START Entries supplied

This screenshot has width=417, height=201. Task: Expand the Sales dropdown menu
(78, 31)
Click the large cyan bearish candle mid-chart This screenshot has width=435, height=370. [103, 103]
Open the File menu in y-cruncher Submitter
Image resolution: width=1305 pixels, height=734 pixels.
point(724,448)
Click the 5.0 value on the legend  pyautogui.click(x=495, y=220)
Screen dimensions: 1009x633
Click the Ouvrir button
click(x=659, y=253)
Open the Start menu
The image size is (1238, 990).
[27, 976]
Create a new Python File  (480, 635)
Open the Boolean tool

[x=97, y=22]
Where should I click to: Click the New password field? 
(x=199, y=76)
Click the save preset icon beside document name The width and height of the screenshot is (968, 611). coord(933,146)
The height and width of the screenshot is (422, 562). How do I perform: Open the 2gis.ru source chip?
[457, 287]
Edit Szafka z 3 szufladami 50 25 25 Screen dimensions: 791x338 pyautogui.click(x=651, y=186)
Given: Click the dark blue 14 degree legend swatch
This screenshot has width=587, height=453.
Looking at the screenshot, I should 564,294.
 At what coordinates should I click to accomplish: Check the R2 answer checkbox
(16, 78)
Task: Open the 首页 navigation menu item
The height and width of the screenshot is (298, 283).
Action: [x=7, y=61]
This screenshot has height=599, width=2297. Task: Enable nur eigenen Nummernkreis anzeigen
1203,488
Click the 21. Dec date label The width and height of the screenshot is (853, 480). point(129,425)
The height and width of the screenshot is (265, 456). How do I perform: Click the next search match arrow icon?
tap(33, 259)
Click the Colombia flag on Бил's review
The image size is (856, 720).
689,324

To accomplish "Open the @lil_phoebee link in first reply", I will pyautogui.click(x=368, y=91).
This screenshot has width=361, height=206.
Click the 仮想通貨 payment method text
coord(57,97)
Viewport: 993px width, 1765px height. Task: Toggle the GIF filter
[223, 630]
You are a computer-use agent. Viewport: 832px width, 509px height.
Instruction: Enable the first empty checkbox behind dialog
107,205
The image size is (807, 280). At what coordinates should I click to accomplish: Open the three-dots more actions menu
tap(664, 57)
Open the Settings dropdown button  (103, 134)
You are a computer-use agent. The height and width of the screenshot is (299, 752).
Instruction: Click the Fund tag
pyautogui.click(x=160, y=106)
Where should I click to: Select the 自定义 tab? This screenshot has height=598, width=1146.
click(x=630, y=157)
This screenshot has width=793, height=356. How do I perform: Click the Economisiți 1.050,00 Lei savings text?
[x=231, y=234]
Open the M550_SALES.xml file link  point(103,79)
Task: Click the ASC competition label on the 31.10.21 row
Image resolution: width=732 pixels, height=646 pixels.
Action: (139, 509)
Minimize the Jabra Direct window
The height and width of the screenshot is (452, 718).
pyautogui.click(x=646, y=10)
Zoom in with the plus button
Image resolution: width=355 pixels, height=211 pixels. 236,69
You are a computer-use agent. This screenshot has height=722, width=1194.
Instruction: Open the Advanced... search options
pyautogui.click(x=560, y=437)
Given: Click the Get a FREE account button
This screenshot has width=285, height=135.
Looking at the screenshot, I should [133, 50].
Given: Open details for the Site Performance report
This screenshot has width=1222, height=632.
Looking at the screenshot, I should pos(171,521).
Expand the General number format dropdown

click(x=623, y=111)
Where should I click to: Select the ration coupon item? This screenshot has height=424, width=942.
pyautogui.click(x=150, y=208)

END Entries supplied

= Work request =
Show every line of the listing containing the string "agent" by copying it.

= Result for this exercise =
You are a computer-use agent. Viewport: 832px width, 509px height.
You are a computer-use agent. The height and width of the screenshot is (299, 752).
You are a computer-use agent. This screenshot has height=722, width=1194.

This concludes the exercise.